# AsF5 Lewis structure

AsF5 (arsenic pentafluoride) has one arsenic atom and five fluorine atoms.

In AsF5 Lewis structure, there are five single bonds around the arsenic atom, with five fluorine atoms attached to it, and on each fluorine atom, there are three lone pairs.

Contents

## Steps

Use these steps to correctly draw the AsF5 Lewis structure:

#1 First draw a rough sketch
#2 Mark lone pairs on the atoms
#3 Calculate and mark formal charges on the atoms, if required

Let’s discuss each step in more detail.

### #1 First draw a rough sketch

• First, determine the total number of valence electrons

In the periodic table, arsenic lies in group 15, and fluorine lies in group 17.

Hence, arsenic has five valence electrons and fluorine has seven valence electrons.

Since AsF5 has one arsenic atom and five fluorine atoms, so…

Valence electrons of one arsenic atom = 5 × 1 = 5
Valence electrons of five fluorine atoms = 7 × 5 = 35

And the total valence electrons = 5 + 35 = 40

• Second, find the total electron pairs

We have a total of 40 valence electrons. And when we divide this value by two, we get the value of total electron pairs.

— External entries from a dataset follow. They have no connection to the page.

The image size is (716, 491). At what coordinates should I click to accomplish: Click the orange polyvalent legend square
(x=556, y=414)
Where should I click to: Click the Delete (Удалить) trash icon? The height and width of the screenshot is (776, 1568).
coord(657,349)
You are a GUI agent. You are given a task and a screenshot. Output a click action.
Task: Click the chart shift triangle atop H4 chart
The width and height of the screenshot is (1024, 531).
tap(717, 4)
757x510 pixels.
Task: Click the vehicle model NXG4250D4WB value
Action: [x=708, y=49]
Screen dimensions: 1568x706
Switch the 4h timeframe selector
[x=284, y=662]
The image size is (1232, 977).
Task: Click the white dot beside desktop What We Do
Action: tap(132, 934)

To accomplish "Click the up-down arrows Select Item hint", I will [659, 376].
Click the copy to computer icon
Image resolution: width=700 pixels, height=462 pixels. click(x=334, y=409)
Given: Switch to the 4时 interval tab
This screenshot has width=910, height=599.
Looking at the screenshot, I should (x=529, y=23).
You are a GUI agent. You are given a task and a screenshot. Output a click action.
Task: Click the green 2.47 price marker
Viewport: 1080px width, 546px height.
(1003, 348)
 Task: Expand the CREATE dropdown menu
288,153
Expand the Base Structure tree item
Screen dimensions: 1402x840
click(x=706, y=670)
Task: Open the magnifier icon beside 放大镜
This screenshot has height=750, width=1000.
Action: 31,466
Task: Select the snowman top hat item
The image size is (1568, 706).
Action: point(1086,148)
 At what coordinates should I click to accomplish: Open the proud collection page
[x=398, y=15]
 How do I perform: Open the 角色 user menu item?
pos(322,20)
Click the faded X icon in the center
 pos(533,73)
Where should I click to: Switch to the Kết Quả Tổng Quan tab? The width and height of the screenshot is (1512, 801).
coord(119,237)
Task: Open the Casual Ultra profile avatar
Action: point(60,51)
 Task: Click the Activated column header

Total electron pairs = total valence electrons ÷ 2

So the total electron pairs = 40 ÷ 2 = 20

• Third, determine the central atom

We have to place the least electronegative atom at the center.

Since arsenic is less electronegative than fluorine, assume that the central atom is arsenic.

Therefore, place arsenic in the center and fluorines on either side.

• And finally, draw the rough sketch

### #2 Mark lone pairs on the atoms

Here, we have a total of 20 electron pairs. And five As — F bonds are already marked. So we have to only mark the remaining fifteen electron pairs as lone pairs on the sketch.

Also remember that arsenic is a period 4 element, so it can keep more than 8 electrons in its last shell. And fluorine is a period 2 element, so it can not keep more than 8 electrons in its last shell.

Always start to mark the lone pairs from outside atoms. Here, the outside atoms are fluorines.

So for each fluorine, there are three lone pairs, and for arsenic, there is zero lone pair because all fifteen electron pairs are over.

Mark the lone pairs on the sketch as follows:

### #3 Calculate and mark formal charges on the atoms, if required

Use the following formula to calculate the formal charges on atoms:

Formal charge = valence electrons – nonbonding electrons – ½ bonding electrons

For arsenic atom, formal charge = 5 – 0 – ½ (10) = 0

For each fluorine atom, formal charge = 7 – 6 – ½ (2) = 0

Here, both arsenic and fluorine atoms do not have charges, so no need to mark the charges.

In the above structure, you can see that the central atom (arsenic) forms an octet. And the outside atoms (fluorines) also form an octet. Hence, the octet rule is satisfied.

Therefore, this structure is the stable Lewis structure of AsF5.

## FAQs

### What are the valence electrons for AsF5?

AsF5 has one arsenic atom and five fluorine atoms.

The valence electrons for AsF5 can be determined by adding the valence electrons of the constituent atoms.

Arsenic has 5 valence electrons, and each fluorine atom has 7 valence electrons. Therefore, AsF5 has a total of 5(1) + 7(5) = 40 valence electrons.

### Does AsF5 satisfy the octet rule?

In AsF5 Lewis structure, arsenic has 10 electrons (expanded octet) and each fluorine has 8 electrons.

Now arsenic is a period 4 element, meaning that it can hold more than 8 electrons in its last shell, so an expanded octet of the arsenic atom is okay.

Hence, both arsenic and fluorine satisfy the octet rule in AsF5 Lewis structure.

### How many lone pairs does arsenic have in AsF5?

In AsF5 Lewis structure, the central atom (arsenic) is surrounded by five fluorine atoms, and each fluorine atom makes a single bond with the arsenic atom.

Remember that while drawing Lewis structures, the lone pairs are always marked on the outside atoms first and then, on the central atom.

So, each fluorine in AsF5 has three lone pairs and the central atom (arsenic) has zero lone pair.